No confronto das forças políticas vitoriosas no Congresso Nacional e a eleição de Fernando Henrique Cardoso, aprovou-se a Lei nº 9.394/96 cuja tônica não foi mais a de preparação para o trabalho e sim para a vida, ressaltando uma falsa dicotomia só explicável pelo estigma escravocrata de nossa sociedade. Sob esse ideário, preparar para a vida significaria desenvolver nas pessoas competências genéricas e flexíveis, de modo que elas pudessem se adaptar facilmente às incertezas do mundo

contemporâneo. (CIAVATTA, RAMOS, 2011, p. 30).

 

O trajeto tortuoso, configurado pelas diversas forças políticas, tomou forma na LDB de 1996. Resolver a questão da dualidade no Ensino Médio por meio da proposta dos educadores referente à LDB de 1996 não era compatível com a ideologia, nem mesmo com as políticas de ajuste dos anos 1990, que foram, dessa forma, combatidas e rejeitadas. As decisões foram tomadas pelo alto, mediante medidas provisórias, decretos ou por leis conquistadas no parlamento, consolidando a troca de favores, historicamente presente no Brasil. O projeto original substituído passou por transformações adequadas aos interesses do governo, impondo sua política de ajuste pontuada na educação com manutenção da dualidade educacional. (LOPES, BORTOLOTO, ALMEIDA, 2016, p. 562),

 

A lei aprovada abandonou a principal característica do primeiro projeto no que dizia respeito ao ensino médio, pois não enfatizou a instituição do trabalho como princípio educativo e orientador de todo o currículo. A nova LDB, embora indique que a formação profissional de qualidade só se faz mediante uma sólida educação geral, contém suficientes ambigüidades para permitir que legislação complementar instituísse novamente estruturas paralelas de ensino. Ou seja, deixou espaço para que o decreto do governo federal n. 2.208, de 1997, determinasse que a formação técnica, organizada em módulos, fosse oferecida separadamente do ensino médio regular. (ZIBAS, 2005, p. 1071).

 

Além do ensino regular, a LDBEN/96 estabeleceu a educação profissional e designou sua integração/articulação com as demais modalidades e níveis de ensino, assim posto no artigo 39: “A educação profissional e tecnológica, no cumprimento dos obje­tivos da educação nacional, integra-se aos diferentes níveis e modalidades de educação e às dimensões do trabalho, da ciência e da tecnologia.” (BRASIL, 1996). Na ausência de definições mais precisas, no contexto das políticas educacionais para o ensino médio, conforme Krawczyk (2009, p. 15-16), esse dispositivo foi interpretado de formas distintas e resultou em sucessivas reformas cujas organizações curriculares chegaram a ser opostas; a autora faz referência ao Decreto nº 2.208/1997, que separou ensino médio e ensino profissionalizante, e o Decreto nº 5.154/2004, que propôs a integração curricular de ambos.

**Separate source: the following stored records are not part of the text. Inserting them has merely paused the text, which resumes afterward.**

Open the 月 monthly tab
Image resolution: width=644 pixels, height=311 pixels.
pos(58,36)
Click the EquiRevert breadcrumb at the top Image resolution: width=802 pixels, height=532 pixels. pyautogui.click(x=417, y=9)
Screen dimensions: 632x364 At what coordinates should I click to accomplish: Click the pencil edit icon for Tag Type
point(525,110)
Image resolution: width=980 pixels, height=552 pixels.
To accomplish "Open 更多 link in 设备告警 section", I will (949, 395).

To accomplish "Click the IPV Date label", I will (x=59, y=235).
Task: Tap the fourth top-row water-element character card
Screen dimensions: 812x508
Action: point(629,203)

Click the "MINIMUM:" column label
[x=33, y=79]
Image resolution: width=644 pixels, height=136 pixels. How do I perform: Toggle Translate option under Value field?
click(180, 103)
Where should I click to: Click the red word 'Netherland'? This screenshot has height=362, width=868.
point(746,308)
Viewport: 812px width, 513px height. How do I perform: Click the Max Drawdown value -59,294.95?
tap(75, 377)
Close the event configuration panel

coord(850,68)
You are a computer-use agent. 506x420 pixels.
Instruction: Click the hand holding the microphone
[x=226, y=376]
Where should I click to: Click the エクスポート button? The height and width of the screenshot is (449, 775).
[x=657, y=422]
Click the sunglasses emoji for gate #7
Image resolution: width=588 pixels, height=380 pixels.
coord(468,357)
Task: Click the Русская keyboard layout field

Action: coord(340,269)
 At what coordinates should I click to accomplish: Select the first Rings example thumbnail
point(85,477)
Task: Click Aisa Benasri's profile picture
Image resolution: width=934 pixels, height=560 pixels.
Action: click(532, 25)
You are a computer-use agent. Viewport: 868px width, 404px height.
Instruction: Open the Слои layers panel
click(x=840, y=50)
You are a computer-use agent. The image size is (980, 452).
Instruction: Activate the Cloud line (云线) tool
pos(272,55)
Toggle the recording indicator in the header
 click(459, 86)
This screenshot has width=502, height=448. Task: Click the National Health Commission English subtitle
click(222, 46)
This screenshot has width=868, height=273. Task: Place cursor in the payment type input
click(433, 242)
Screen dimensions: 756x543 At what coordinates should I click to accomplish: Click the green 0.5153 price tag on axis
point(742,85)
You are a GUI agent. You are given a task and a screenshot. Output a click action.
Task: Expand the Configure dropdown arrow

Assim, é recorrente na literatura que analisa a política educacional para o ensino médio lermos sobre as disputas em torno de sua identidade, finalidades e objetivos de formação. Kuenzer (2000, p. 13) diz da dificuldade de definir uma política educacional para o ensino médio pela ambiguidade da posição que ele ocupa na educação formal: é a última etapa da educação básica ao mesmo tempo que é propedêutico em relação ao ensino superior. Krawczyk (2011) nos fala de uma tensão permanente no debate educacional em torno da identidade do ensino médio, referindo-se à dualidade formativa presente na política educacional para essa etapa.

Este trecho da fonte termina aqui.